3 conditions DEG - Kan-E/RNAseqChef GitHub Wiki
3 conditions DEG detects and visualizes differentially expressed genes by EBSeq multi-comparison analysis.
Note: Multiple comparison analysis takes 5-10 minutes.

The input format and settings for the "3 conditions DEG" are the same as for pair-wise DEG.
If you have read the description of pair-wise DEG, you do not need to read the below.
Two types of raw count data formats can be used as input.
The analysis can only be performed with raw count data if the following conditions are fulfilled:
- A file consists of only three groups of data to be analyzed.
- The replication number is represented by the underline “_”.
- Do not use the underline "_" for anything else.

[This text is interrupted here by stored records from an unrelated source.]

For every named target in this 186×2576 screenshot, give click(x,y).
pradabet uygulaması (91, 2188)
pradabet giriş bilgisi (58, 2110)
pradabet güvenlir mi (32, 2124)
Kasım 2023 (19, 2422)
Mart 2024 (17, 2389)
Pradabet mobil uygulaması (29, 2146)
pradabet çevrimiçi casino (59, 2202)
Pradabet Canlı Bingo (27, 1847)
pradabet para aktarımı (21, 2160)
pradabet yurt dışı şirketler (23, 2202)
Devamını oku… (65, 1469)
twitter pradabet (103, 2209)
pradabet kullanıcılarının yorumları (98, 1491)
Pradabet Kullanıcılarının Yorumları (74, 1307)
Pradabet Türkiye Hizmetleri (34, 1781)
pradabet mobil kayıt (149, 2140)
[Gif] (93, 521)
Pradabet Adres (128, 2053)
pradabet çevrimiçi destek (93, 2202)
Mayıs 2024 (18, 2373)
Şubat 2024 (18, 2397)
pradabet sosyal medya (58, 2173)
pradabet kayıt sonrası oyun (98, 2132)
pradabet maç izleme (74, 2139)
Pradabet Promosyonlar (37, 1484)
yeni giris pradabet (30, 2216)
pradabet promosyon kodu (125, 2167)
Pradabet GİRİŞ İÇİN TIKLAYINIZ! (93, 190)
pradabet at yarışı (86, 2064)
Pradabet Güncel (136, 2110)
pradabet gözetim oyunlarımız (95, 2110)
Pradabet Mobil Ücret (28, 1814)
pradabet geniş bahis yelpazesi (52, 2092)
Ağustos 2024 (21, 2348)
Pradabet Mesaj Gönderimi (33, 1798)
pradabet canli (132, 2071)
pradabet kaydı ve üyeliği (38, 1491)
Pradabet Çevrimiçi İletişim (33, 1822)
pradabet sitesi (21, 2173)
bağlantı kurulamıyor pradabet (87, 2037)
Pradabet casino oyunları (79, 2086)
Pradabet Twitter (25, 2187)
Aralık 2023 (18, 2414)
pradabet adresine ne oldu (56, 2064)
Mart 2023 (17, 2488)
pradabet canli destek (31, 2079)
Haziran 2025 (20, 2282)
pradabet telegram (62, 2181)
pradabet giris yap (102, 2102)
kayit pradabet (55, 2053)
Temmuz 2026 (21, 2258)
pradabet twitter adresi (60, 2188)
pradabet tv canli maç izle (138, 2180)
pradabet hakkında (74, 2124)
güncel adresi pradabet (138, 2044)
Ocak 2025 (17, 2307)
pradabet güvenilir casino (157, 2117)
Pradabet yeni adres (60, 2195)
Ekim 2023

This format can be used if the above conditions are not fulfilled, for example, if the sample name is an accession number, or if the raw count data contain extra information that is not the subject of analysis.
Metadata must contain the following information:
- The first column is the sample names used in the raw count data.(e.g., accession number)
- The second column is the corresponding sample name that matches the sample name in the first column. (e.g. Control_1)
- The third and subsequent columns do not affect the analysis.

When you previously performed 3 conditions DEG and obtained "Recode.Rdata" file by clicking the 'Download summary' button, you can use this option to skip the time-consuming EBSeq analysis.
The following analysis is performed by selecting the dataset species.
- Conversion to gene symbols if the gene name is ENSEMBL ID
- Enrichment analysis
Three types of thresholds can be set: fold change, FDR, and base mean.
The base mean cut-off can be set using the uploaded normalized count data, such as TPM counts.
The y-axis of the boxplot can be displayed using the uploaded normalized count data.
Note: Uploading raw count data is not unnecessary.
The uploaded raw count data are displayed.
In the case of the "Raw count data + metadata" format, the raw count data that is re-defined using the uploaded metadata.

Three types of clustering analyses are performed: principal component analysis (PCA), multidimensional scaling (MDS), and hierarchical clustering with the ward.D2.
An EBSeq multi-comparison analysis is performed to detect the DEGs. Scatter plots and heatmaps are displayed as a result of the DEG analysis.
By visualizing DEGs under all three conditions, the characteristics of gene expression under each condition were extracted.
The result table data of the DEG analysis are displayed.



Scatter plot is shown.
By selecting genes from the GOI list, only the GOI can be labeled among the points displayed in the volcano plot.
The x- and y-axis ranges could be freely changed by operating the slide bar.
A heatmap and boxplot of the genes selected from the GOI list are displayed.


You can also select genes by drawing the box on the scatter plot.

Overrepresentation analysis is performed to identify the function of DEGs.
The gene set can be selected from the following:
MSigDB hallmark gene
KEGG
Reactome
PID (Pathway Interaction Database)
BioCarta
WikiPathways
GO (biological process, cellular component, and molecular function)
Human phenotype ontology
DoRothEA regulon (activator)
DoRothEA regulon (repressor)
Transcription factor targets
miRNA target
Dotplots and gene-concept network, cnet, plots are displayed as the result.
Enrichment analysis depends on ClusterProfiler.